There is little enthusiasm for Senate elections in Zimbabwe Saturday. Analysts say either voter apathy or a boycott campaign by one faction of the main opposition may be to blame.

There are no election posters in the capital, Harare, for either the ruling ZANU-PF's candidates or those standing for the opposition Movement for Democratic Change.

Some political analysts blame the lack of campaigning on a faction of the opposition party that says voting in this election is pointless.

Tendai Biti, is a founder member of the MDC, and a member of parliament. He has actively campaigned for a boycott of the election.

"The constitutional, legal, political, social framework militates against a free and fair election in Zimbabwe,” explained Mr. Biti. “It is impossible to have a free and fair election in Zimbabwe, and it is about time we stood up against a system of a predetermined result. ZANU-PF needs this election. ZANU-PF needed to thump the MDC, and say to the international community, your opposition is finished."

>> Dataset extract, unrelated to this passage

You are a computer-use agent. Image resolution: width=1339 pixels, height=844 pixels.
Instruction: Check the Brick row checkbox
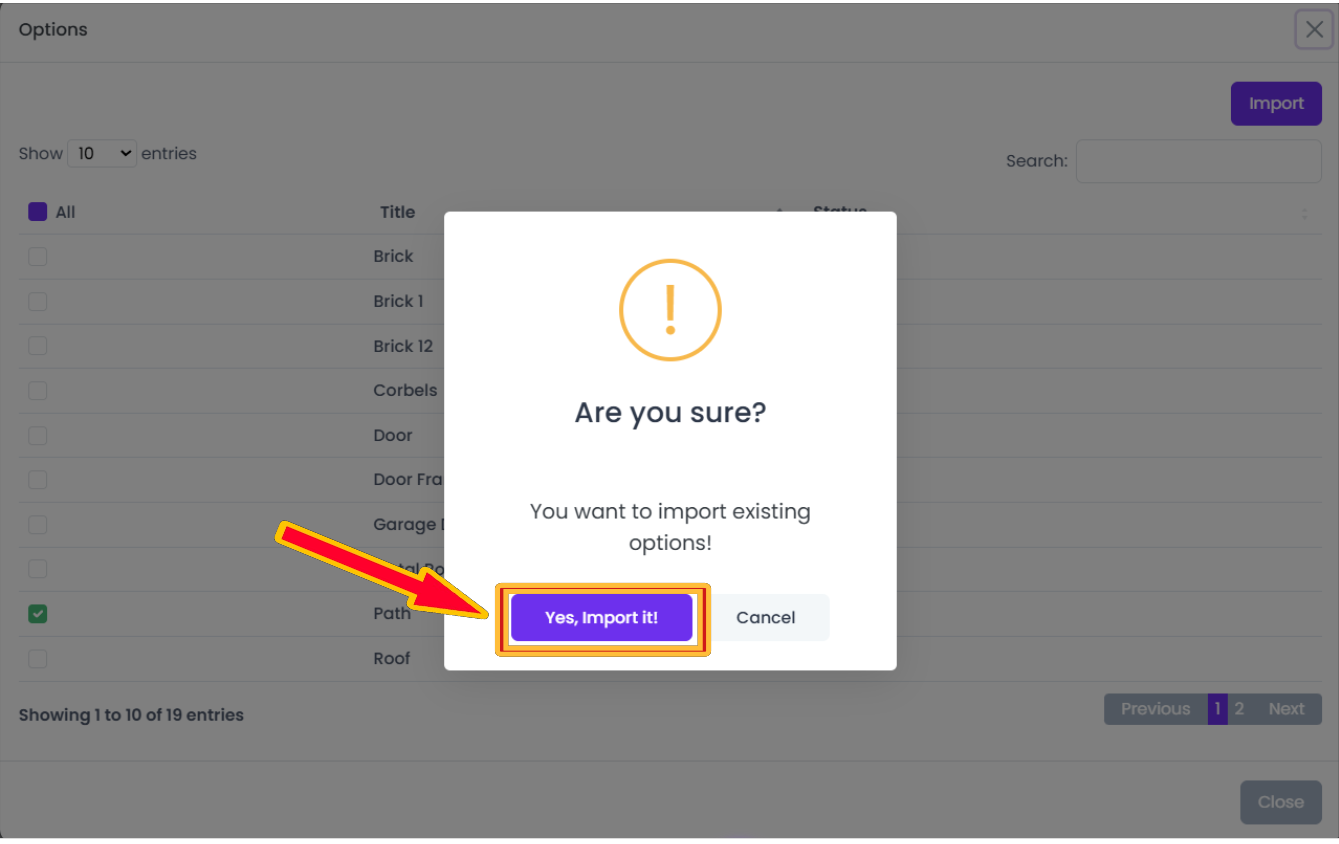coord(38,257)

Mr. Biti said that after election day, the MDC would have to find out whether it still exists as a political party and will have to rebuild its structures.

"We have to provide the leadership that is required, that we have not been able to provide for one reason or another, and Zimbabweans themselves have to accept they are their only liberators. We have to go the confrontational route," he added.

However, Mr. Biti said he did not support violence as a means of defeating the ZANU-PF.

Political analysts say that the MDC, which came close to defeating President Robert Mugabe's ZANU-PF when it fought its first election in 2000, is splintering over long-standing disagreements, which came to a head over voting in the election for a new Senate body.

Trudy Stevenson, like Mr Biti, is a founding MDC member and an elected legislator, and is working hard supporting candidates in Harare who will stand for election to the Senate on Saturday.

"As a party, we voted to participate in this election. I am doing my duty, in so far as I can to support the resolution. The party was formed precisely to contest power through democratic elections," said Ms. Stevenson.

Ms. Stevenson said the MDC has to defend the seats it won in two parliamentary elections. The pro-participation faction of the MDC is only contesting 26 out of 50 elected senate seats.

Mr. Mugabe can appoint six additional senators and 10 traditional chiefs, giving the ruling ZANU-PF an automatic majority, regardless of the outcome of Saturday's poll.

The senate was created by a controversial amendment to Zimbabwe's constitution in March.